Most clients use their existing patio furniture or rent folding tables from a local party store. If you need help finding a rental, we can recommend partners in Brooklyn / NYC.

How does payment work?

10% of total (minimum $50) required within 24h to confirm booking.

Day-of, the chef collects payment by cash, Zelle, Venmo, or credit card before leaving. Corporate clients can request invoice billing — see our Menu & Pricing page.

Can we tip the chef?
Tips are not required but very appreciated. Most clients tip 15-20% of the total — your chef will mention it casually at cleanup. Cash or any digital app works.
Do you cater outside NYC, NJ, CT, PA?

Our primary service area is New York · New Jersey · Connecticut · Pennsylvania.

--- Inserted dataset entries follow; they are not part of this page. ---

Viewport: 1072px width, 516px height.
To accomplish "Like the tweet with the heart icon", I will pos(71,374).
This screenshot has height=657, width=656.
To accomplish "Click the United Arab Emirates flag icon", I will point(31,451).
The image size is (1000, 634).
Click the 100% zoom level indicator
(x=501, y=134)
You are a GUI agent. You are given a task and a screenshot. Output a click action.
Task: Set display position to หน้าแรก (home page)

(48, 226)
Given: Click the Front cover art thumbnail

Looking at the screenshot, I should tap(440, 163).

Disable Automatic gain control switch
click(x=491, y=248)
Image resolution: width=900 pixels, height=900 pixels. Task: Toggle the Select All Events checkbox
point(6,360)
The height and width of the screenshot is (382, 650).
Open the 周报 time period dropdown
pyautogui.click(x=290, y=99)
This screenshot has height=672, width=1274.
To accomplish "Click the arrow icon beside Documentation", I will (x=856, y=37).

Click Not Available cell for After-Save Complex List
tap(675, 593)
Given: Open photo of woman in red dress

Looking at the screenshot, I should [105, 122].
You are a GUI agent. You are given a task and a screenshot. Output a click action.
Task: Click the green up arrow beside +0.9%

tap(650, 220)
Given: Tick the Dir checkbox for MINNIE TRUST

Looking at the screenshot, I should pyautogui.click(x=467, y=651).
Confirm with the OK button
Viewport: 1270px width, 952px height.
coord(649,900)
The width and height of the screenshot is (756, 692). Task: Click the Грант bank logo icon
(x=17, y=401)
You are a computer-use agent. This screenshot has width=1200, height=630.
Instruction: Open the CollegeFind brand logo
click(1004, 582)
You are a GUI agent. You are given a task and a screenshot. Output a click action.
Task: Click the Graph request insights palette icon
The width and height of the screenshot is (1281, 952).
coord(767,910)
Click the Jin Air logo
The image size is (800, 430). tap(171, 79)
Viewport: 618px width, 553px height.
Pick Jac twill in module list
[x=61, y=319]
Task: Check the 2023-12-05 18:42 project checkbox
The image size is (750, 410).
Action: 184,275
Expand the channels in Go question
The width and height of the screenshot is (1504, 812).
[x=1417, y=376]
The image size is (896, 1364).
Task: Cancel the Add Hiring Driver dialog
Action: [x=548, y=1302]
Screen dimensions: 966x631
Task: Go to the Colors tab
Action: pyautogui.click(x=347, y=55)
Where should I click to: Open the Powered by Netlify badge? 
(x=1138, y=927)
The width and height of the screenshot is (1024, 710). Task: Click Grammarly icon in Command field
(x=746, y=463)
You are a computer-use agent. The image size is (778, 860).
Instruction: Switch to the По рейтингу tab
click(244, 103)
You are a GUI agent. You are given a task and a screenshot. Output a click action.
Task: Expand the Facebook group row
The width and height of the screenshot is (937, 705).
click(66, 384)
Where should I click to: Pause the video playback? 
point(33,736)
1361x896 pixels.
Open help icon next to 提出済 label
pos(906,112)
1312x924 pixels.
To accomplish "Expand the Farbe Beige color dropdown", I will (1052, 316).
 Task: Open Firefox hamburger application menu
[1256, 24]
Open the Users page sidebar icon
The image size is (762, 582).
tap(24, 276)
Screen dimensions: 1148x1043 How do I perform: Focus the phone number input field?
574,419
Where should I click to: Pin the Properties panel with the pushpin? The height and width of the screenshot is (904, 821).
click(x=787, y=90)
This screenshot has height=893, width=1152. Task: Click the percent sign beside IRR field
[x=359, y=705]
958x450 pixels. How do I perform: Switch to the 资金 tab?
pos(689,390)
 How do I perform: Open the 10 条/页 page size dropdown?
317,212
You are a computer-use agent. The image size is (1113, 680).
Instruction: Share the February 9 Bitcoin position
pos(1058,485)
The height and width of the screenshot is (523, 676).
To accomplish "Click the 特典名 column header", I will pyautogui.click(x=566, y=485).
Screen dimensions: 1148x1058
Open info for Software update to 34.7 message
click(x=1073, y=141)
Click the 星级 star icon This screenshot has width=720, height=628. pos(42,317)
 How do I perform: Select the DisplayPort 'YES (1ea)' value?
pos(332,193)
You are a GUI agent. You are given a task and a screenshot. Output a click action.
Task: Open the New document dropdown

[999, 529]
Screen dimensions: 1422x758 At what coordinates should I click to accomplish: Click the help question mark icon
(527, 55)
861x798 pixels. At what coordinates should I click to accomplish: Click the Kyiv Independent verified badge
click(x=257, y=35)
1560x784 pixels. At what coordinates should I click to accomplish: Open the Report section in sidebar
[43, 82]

For longer drives we charge $(tiered, see TRAVEL_FEE_TABLE_TEXT)/mile beyond 30 miles, with a possible additional travel fee for distances over 100 miles. Just ask us — we'll quote it.

Can you set up indoors as well as outdoors?

Yes — our teppanyaki rig is engineered for both backyards / rooftops AND well-ventilated indoor venues (apartments, lofts, private estates, corporate spaces).

For indoor setups we deploy a specialized smokeless ventilation hood, fire-resistant surface protection mats, and a low-residue propane system designed to preserve interior finishes. Final clearance on indoor setup is made by the chef on-site after a quick safety review of the space.

What does your team bring to the event?

Full white-glove turnkey kit. You don't need to source anything.

  • Commercial-grade mobile teppanyaki steel grill — same hardware used in fine-dining hibachi counters.
  • Premium sound system for ambient tableside audio (low volume by default — Chef BENIHAHA's preference).
  • High-end tableware — slate-stone plates, lacquered chopstick rests, fine porcelain dipping bowls.
  • Artisanal glassware for sake / soju / pairing pours when requested.
  • Pre-portioned ingredients sourced through our central kitchen at Sheraton Brooklyn — Japanese Wagyu, Certified Angus Beef, Kikkoman Non-GMO soy.

The only thing we need from you: a flat surface (preferably 6'+ wide) and access to your driveway / lobby for unload.

Do you clean up after the event?

Yes — pristine condition is guaranteed.

Post-service, the team performs comprehensive sanitation: grill surface degrease, propane equipment shutdown + bag-down, every plate and utensil bussed, all guest-facing surfaces wiped + sanitized, and a final walk-through with the host before departure.

Indoor venues: we leave the kitchen / dining area in the exact condition we found it. Outdoor venues: lawn / patio raked or swept clear of any debris. If a guest spills something — that's also our problem, not yours.